OBJECTIVE: Venous thromboembolism (VTE) is a disease that includes both deep venous thrombosis (DVT) and pulmonary embolism (PE). Bilirubin is an endogenous anti-inflammatory marker associated with atherothrombosis. The purpose of our study was to investigate the association of serum bilirubin levels with the presence of VTE.

METHODS: A total of 103 patients with VTE (distal DVT, n = 34; proximal DVT, n = 30; PE, n = 39) and 50 control patients were cross-sectionally enrolled. Peripheral venous duplex ultrasound and computed tomography were used for the diagnosis of VTE. Fasting blood samples were drawn for biochemical analyses.

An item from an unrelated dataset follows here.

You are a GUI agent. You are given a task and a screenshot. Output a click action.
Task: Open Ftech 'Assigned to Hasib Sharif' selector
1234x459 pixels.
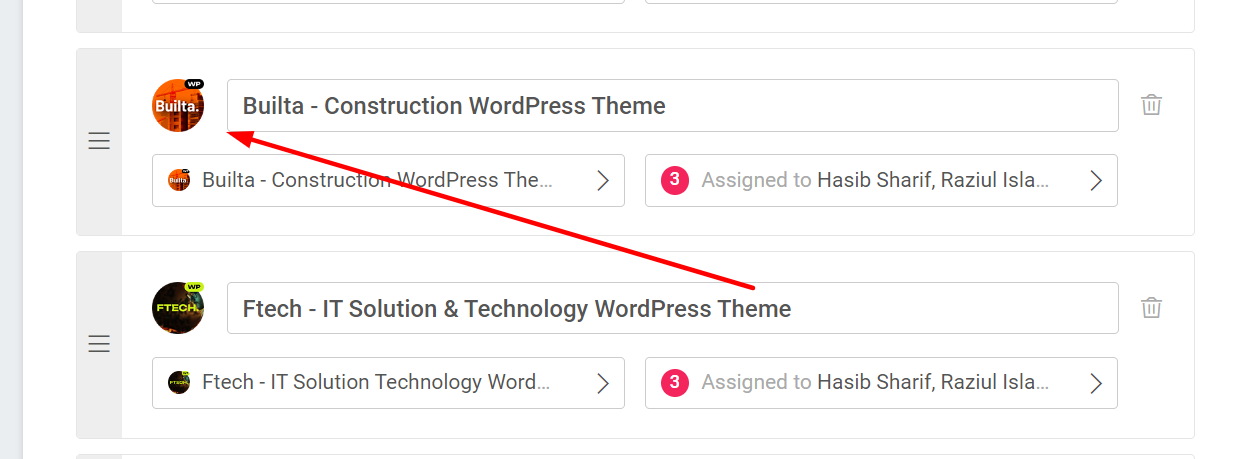(881, 383)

RESULTS: Baseline characteristics were not different between groups. The VTE group had lower bilirubin level (9.0 ± 2.6 μmol/L vs 7.3 ± 3 μmol/L; P = .001) and higher high-sensitivity C-reactive protein (hs-CRP) concentration (0.8 [0.3-2] mg/L vs 1.1 [0.2-3] mg/L; P = .008) and white blood cell count (7.4 ± 1.5 × 109 /L vs 8.2 ± 2.7 × 109 /L; P = .02) compared with control patients. In the analysis of variance, the levels of total direct bilirubin and hs-CRP were clearly different between the control group and VTE subgroups (distal and proximal DVT and PE). The receiver operating characteristic curve analysis showed a cutoff value of 8.9 μmol/L for total bilirubin (sensitivity, 74%; specificity, 55%) and an area under the curve of 0.659 (P < .001).

CONCLUSIONS: Bilirubin level, hs-CRP concentration, and white blood cell count were independently associated with VTE.